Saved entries
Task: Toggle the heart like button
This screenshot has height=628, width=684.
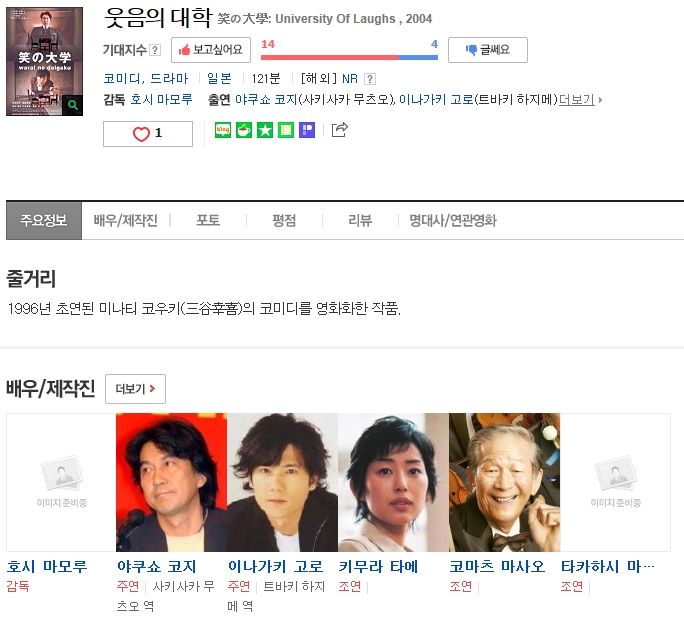Action: click(x=148, y=134)
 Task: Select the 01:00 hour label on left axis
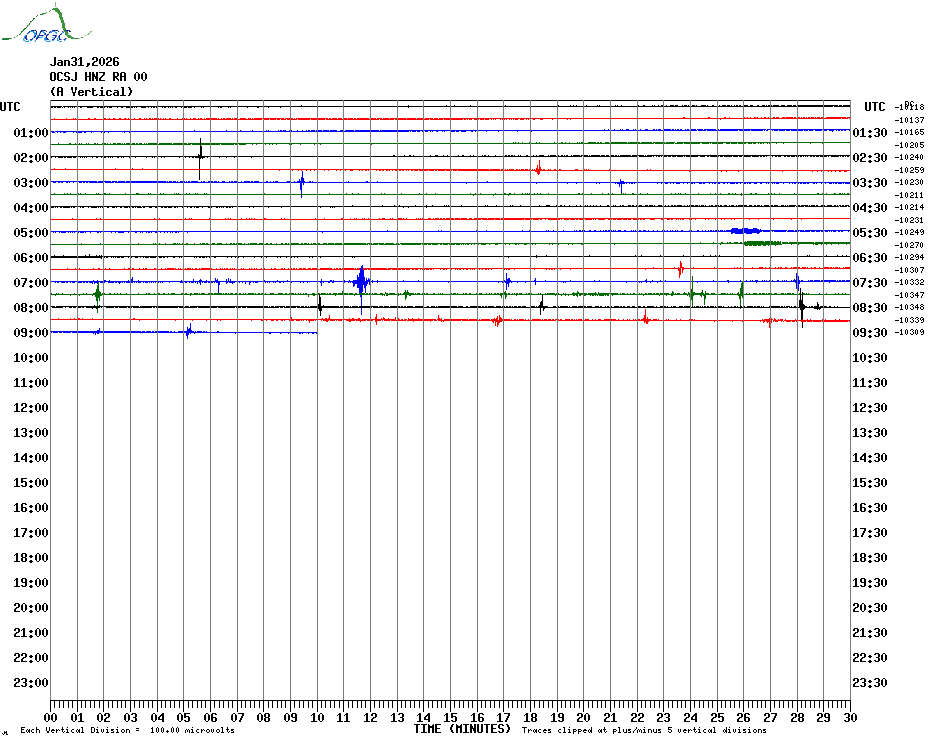pos(32,133)
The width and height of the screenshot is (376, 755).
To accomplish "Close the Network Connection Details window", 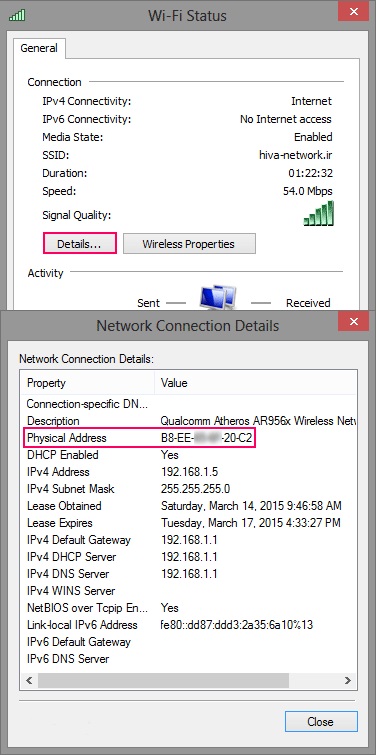I will coord(353,321).
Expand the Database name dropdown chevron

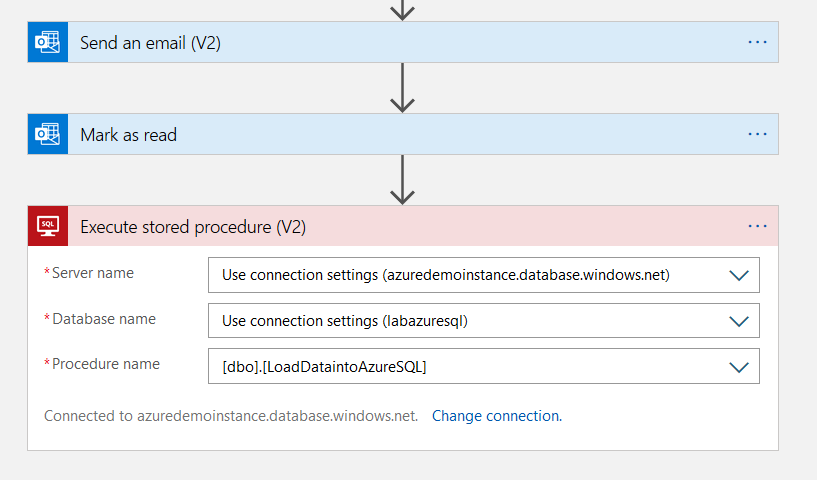click(739, 321)
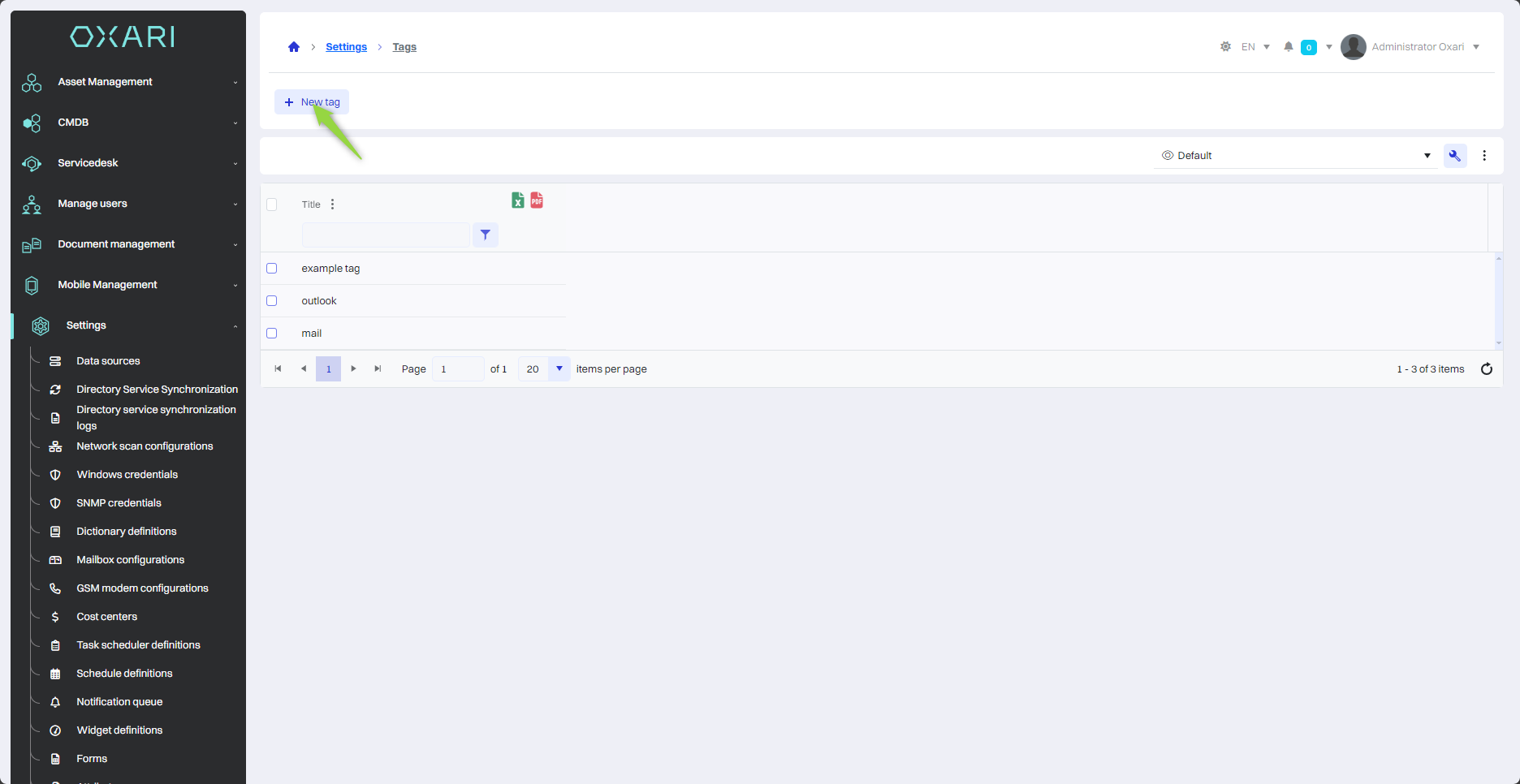Viewport: 1520px width, 784px height.
Task: Open items per page dropdown
Action: 559,369
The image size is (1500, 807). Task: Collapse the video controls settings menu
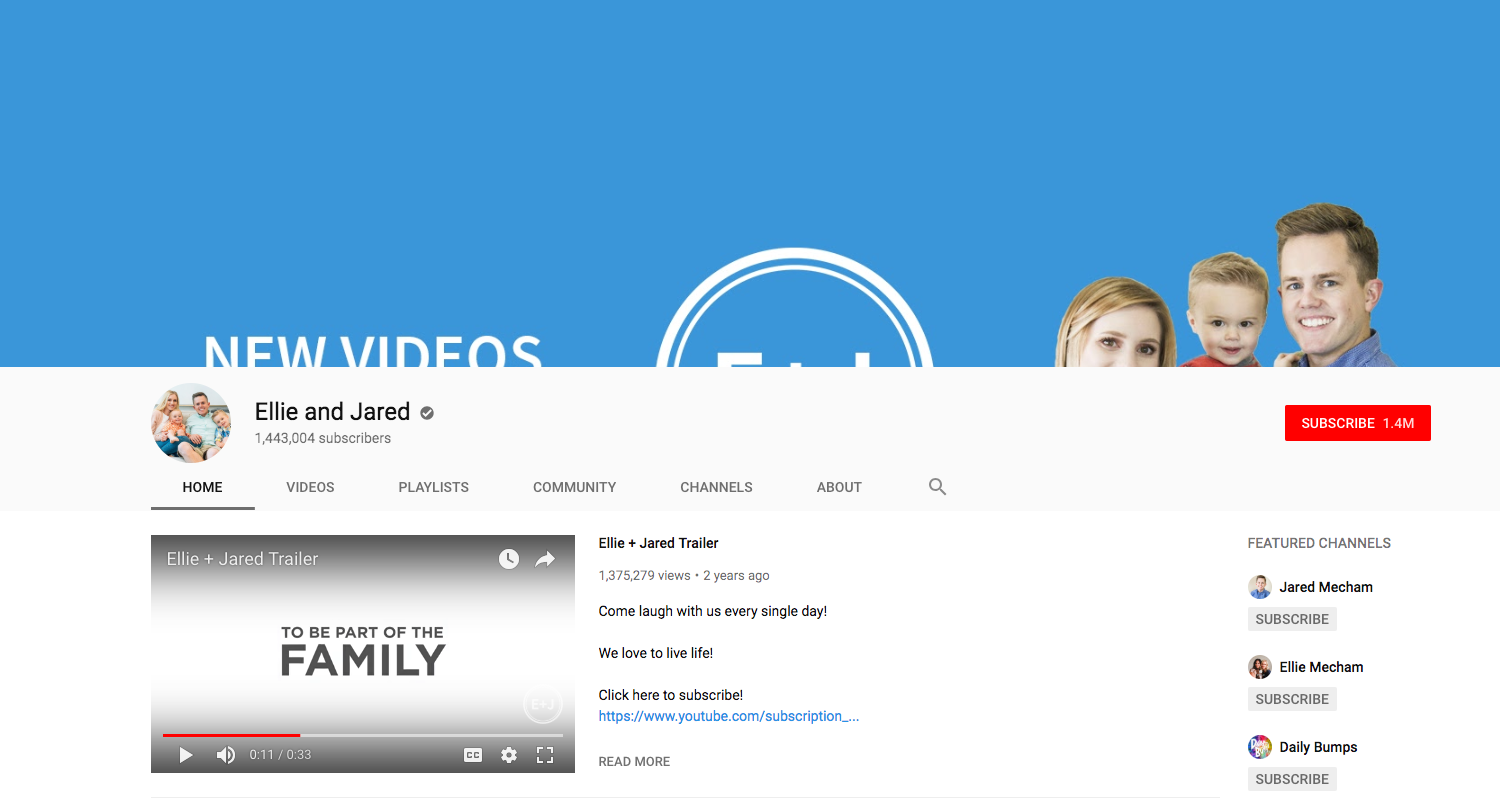509,755
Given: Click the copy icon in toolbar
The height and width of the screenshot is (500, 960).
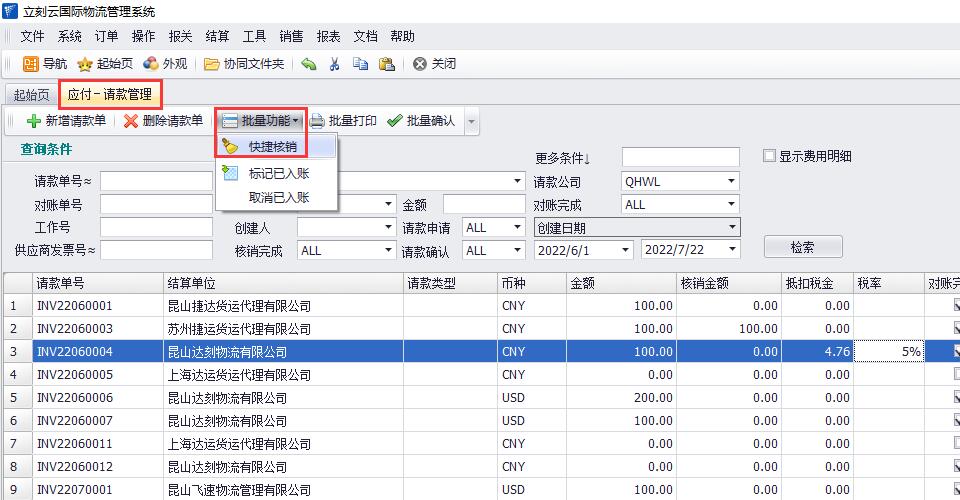Looking at the screenshot, I should point(360,64).
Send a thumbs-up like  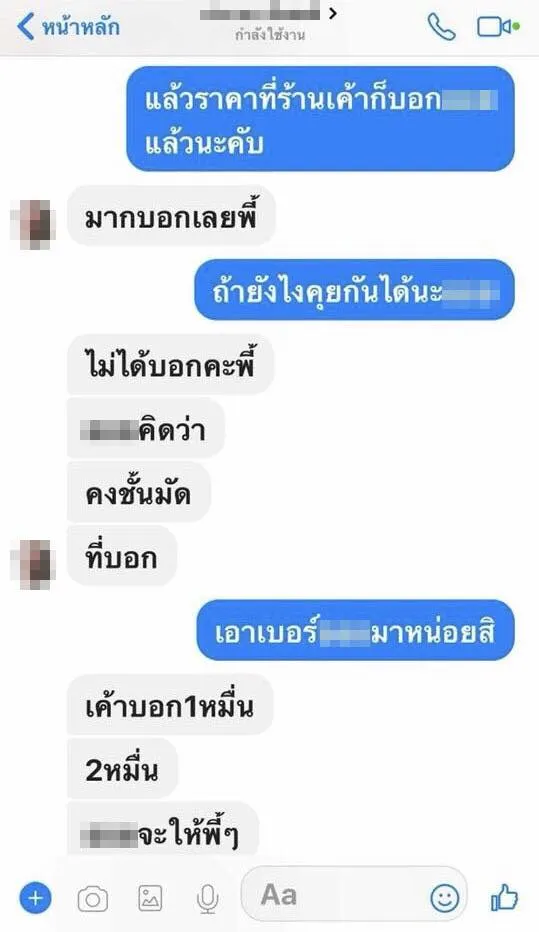point(504,897)
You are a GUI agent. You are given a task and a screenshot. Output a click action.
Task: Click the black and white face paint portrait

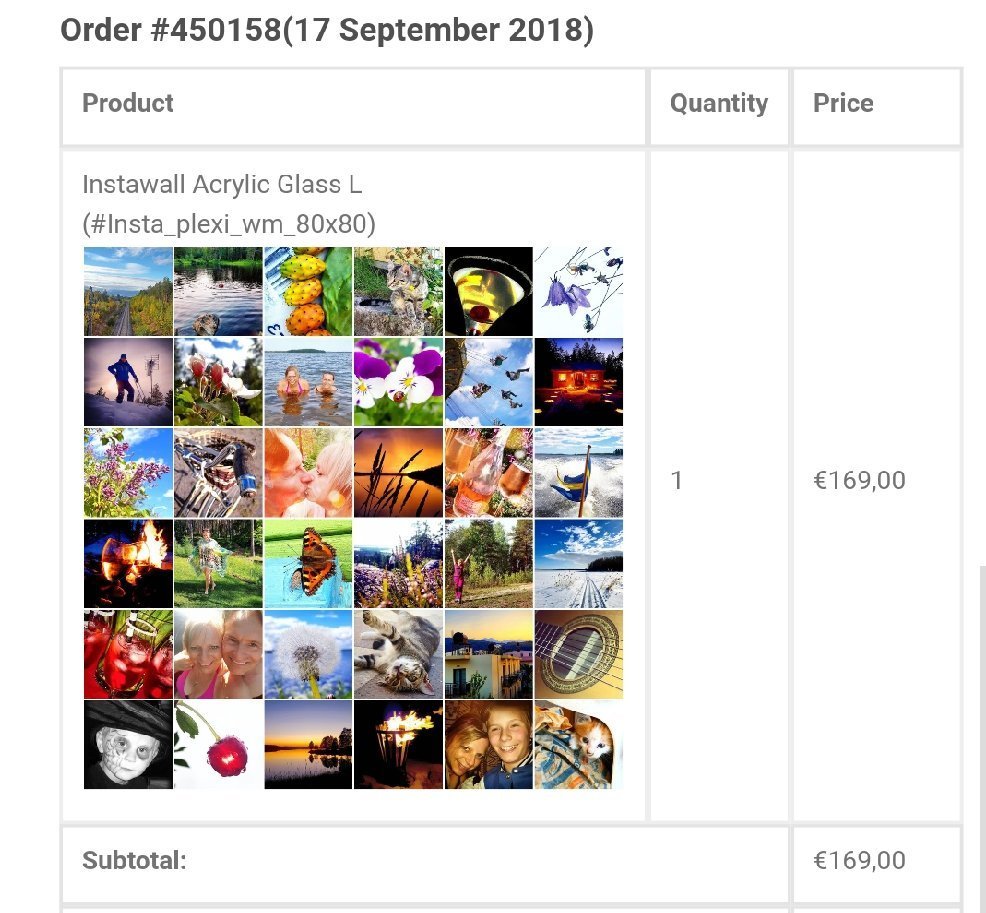pyautogui.click(x=128, y=744)
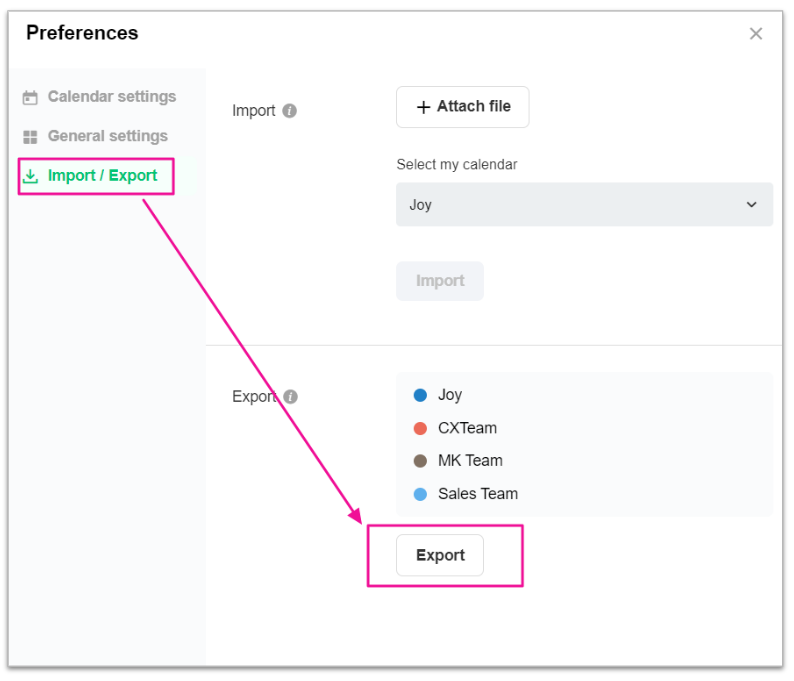The width and height of the screenshot is (794, 681).
Task: Click the info icon next to Export
Action: coord(290,397)
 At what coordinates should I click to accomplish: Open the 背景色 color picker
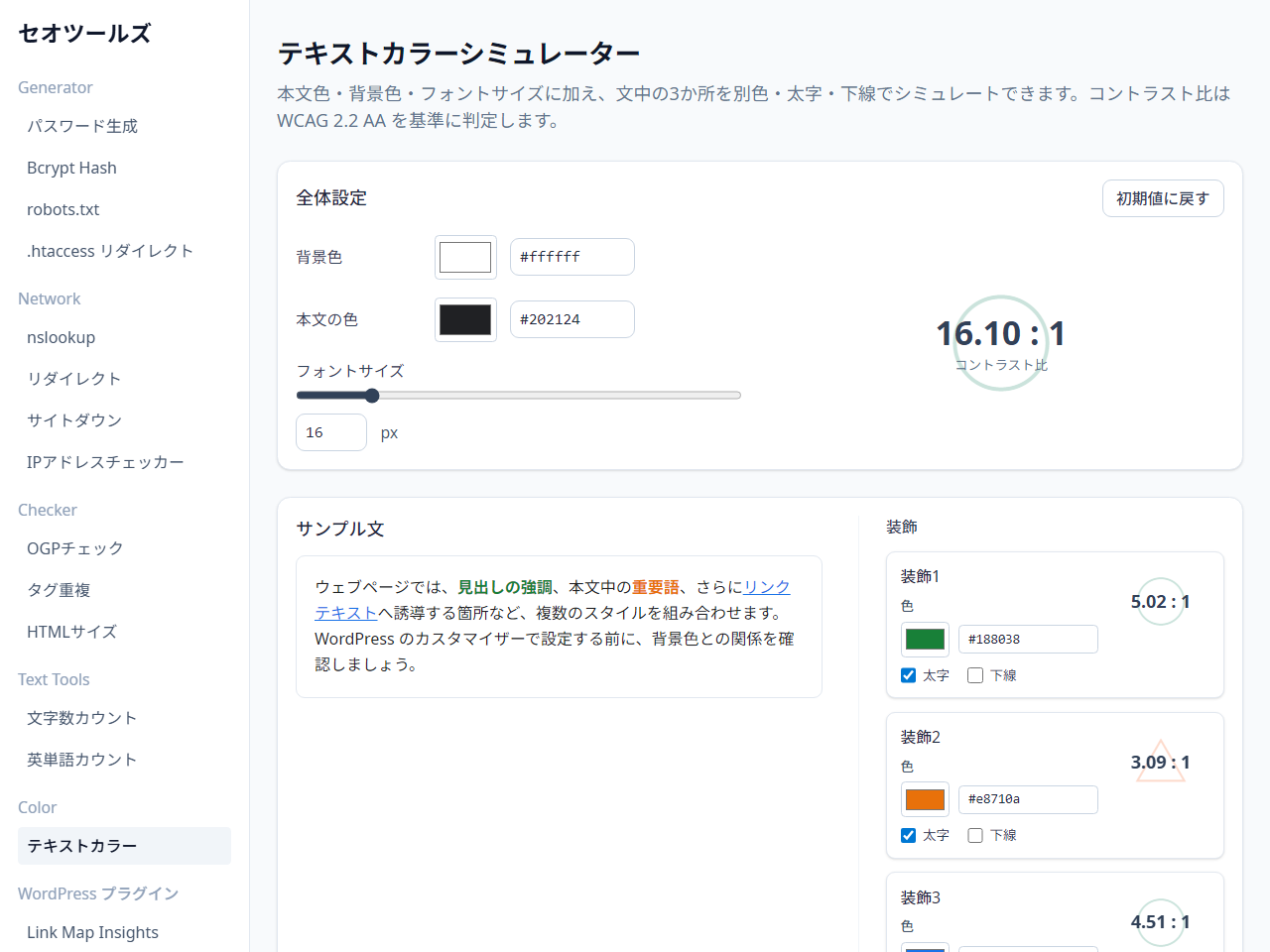tap(465, 256)
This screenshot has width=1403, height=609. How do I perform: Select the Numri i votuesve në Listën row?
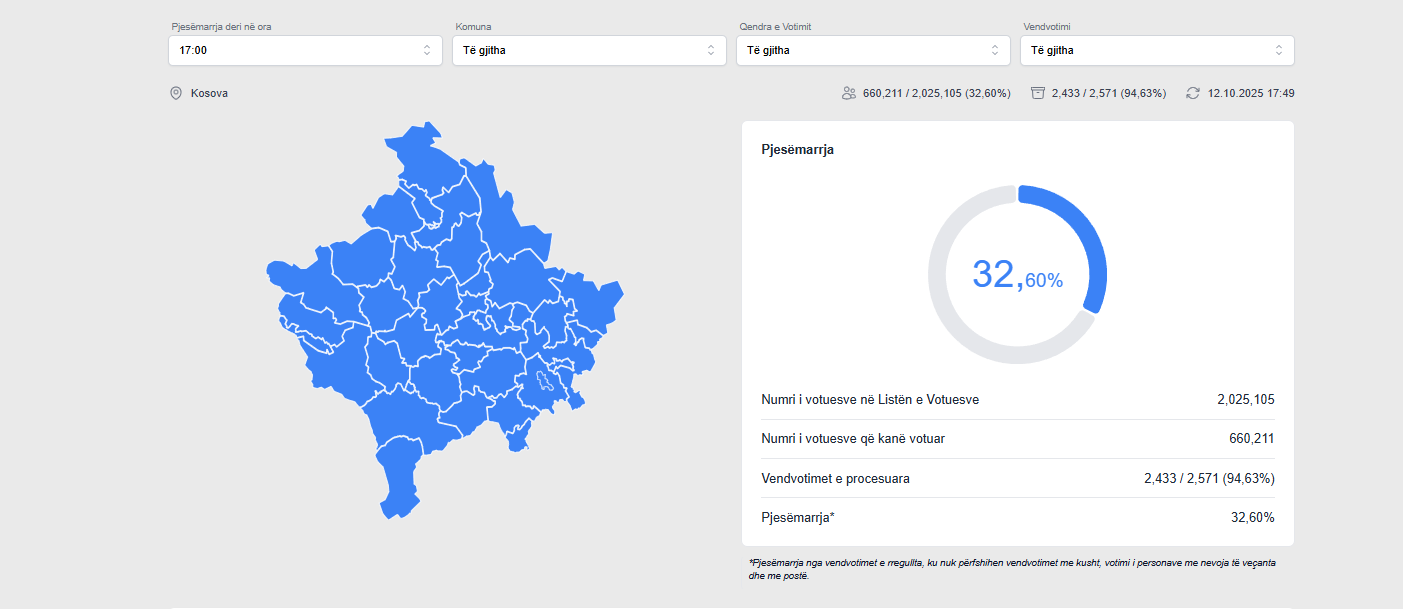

[What is being asked] Leaving pictures aside, give again word for word each line from the one with "Task: Click the black" to the final line of the entries.

[Answer box]
Task: Click the black and white face paint portrait

pyautogui.click(x=128, y=744)
The width and height of the screenshot is (794, 681).
Task: Click the info icon next to Export
Action: coord(290,397)
 At what coordinates should I click to accomplish: Open the 背景色 color picker
tap(465, 256)
This screenshot has width=1403, height=609. How do I perform: Select the Numri i votuesve në Listën row?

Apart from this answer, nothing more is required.